Directions
Retype, character for character, the lines of material from the line containing "Task: Toggle bold text formatting" through the line containing "click(x=668, y=307)", including both of those lines.

Supplied records
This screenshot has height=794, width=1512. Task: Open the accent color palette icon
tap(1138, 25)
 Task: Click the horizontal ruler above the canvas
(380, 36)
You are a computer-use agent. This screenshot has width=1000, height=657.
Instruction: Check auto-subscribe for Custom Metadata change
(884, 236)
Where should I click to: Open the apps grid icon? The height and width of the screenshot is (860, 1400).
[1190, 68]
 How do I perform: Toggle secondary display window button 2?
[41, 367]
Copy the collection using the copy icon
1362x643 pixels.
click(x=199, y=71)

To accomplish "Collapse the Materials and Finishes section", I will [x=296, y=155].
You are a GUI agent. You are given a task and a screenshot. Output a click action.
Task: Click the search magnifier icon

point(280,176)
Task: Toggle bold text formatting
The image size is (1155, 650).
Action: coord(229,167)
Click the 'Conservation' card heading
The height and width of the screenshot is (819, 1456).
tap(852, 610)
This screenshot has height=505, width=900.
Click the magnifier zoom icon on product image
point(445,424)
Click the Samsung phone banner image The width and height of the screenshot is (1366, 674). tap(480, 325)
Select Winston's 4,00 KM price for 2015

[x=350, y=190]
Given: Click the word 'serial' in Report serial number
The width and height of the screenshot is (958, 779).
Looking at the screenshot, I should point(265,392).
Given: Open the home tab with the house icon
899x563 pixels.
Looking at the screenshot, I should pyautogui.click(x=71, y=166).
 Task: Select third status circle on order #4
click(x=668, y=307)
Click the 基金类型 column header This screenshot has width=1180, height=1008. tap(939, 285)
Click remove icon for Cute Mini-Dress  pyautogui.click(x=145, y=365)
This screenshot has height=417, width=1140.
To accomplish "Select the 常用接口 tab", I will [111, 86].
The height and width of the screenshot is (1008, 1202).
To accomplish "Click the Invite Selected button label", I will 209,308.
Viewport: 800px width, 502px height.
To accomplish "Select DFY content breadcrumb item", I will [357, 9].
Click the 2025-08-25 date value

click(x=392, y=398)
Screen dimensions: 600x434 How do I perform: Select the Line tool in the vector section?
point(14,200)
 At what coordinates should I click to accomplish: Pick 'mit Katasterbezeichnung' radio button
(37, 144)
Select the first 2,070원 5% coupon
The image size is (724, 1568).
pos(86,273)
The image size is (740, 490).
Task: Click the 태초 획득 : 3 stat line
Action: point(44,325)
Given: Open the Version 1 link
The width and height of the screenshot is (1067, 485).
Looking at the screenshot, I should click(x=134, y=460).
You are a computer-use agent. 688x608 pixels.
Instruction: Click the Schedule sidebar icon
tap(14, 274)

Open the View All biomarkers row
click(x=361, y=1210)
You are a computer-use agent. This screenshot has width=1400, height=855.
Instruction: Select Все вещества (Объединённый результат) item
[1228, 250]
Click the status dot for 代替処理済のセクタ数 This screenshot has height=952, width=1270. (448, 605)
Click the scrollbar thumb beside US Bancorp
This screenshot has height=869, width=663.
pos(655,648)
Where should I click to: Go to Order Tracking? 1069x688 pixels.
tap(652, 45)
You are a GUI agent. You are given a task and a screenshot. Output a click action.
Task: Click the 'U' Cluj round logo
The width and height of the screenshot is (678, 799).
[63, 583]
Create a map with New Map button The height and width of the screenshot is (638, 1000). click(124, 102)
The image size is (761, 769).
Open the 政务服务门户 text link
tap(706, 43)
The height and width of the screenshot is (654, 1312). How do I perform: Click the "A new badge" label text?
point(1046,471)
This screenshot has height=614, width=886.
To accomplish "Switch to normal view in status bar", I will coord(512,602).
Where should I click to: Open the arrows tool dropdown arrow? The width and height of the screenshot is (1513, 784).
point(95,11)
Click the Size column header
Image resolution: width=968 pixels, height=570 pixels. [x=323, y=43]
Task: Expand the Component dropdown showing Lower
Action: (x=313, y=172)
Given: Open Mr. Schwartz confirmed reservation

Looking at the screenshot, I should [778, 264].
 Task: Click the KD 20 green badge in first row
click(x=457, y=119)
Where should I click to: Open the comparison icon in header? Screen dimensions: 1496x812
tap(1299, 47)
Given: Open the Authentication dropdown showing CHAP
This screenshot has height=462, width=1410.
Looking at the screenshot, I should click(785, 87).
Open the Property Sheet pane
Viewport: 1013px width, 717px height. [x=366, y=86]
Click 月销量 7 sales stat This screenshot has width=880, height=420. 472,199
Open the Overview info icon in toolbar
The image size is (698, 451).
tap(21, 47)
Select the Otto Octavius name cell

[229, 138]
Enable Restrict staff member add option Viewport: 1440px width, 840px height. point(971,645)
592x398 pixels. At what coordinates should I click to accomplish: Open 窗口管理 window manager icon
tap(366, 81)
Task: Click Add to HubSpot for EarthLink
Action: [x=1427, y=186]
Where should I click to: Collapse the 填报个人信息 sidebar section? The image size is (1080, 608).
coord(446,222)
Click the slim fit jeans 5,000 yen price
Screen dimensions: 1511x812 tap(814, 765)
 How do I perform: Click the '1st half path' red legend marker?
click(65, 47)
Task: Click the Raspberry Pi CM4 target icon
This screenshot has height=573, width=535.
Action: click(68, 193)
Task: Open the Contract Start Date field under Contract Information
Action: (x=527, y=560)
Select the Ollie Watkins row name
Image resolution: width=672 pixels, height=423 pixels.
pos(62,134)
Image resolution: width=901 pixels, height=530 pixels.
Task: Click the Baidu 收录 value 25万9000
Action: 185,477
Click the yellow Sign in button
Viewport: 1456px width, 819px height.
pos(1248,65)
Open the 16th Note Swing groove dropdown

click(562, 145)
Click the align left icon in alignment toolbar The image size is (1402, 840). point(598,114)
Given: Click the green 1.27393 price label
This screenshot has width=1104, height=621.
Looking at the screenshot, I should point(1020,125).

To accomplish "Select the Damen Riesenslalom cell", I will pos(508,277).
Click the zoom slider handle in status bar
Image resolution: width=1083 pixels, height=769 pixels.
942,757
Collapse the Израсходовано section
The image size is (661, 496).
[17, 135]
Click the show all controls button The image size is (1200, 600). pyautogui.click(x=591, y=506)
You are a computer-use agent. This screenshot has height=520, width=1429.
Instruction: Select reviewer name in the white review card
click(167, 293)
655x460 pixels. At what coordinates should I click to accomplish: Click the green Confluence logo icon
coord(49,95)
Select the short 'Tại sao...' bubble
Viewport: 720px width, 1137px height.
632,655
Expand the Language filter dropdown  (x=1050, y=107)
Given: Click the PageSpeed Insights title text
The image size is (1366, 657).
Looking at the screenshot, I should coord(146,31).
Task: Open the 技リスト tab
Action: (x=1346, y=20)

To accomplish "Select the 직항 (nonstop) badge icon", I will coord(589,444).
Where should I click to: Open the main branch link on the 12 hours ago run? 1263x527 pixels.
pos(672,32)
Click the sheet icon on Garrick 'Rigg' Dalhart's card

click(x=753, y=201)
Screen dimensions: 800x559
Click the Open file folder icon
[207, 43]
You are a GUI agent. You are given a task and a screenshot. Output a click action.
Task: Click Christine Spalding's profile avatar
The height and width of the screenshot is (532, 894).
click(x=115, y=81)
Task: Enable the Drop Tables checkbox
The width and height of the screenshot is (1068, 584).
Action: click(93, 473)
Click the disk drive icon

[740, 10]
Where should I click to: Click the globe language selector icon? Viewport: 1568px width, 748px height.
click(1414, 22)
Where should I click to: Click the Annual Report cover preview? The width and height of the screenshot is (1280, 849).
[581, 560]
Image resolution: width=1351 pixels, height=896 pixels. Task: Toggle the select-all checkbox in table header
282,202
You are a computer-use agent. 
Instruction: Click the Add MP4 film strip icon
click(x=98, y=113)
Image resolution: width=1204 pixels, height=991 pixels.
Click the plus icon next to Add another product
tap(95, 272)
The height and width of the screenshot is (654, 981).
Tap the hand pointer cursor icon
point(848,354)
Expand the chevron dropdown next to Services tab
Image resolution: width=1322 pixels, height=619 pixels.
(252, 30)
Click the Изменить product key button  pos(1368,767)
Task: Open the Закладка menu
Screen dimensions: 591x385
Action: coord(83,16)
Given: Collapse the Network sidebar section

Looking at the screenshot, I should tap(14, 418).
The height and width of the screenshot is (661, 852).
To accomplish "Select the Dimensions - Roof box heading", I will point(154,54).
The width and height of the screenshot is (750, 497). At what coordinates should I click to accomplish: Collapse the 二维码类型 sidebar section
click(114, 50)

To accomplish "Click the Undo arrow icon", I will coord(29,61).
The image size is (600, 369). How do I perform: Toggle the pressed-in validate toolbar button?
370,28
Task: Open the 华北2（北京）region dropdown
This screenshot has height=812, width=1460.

Written solution
Task: Toggle bold text formatting
The image size is (1155, 650).
Action: coord(229,167)
Click the 'Conservation' card heading
The height and width of the screenshot is (819, 1456).
tap(852, 610)
This screenshot has height=505, width=900.
Click the magnifier zoom icon on product image
point(445,424)
Click the Samsung phone banner image The width and height of the screenshot is (1366, 674). tap(480, 325)
Select Winston's 4,00 KM price for 2015

[x=350, y=190]
Given: Click the word 'serial' in Report serial number
The width and height of the screenshot is (958, 779).
Looking at the screenshot, I should point(265,392).
Given: Open the home tab with the house icon
899x563 pixels.
Looking at the screenshot, I should pyautogui.click(x=71, y=166).
 Task: Select third status circle on order #4
click(x=668, y=307)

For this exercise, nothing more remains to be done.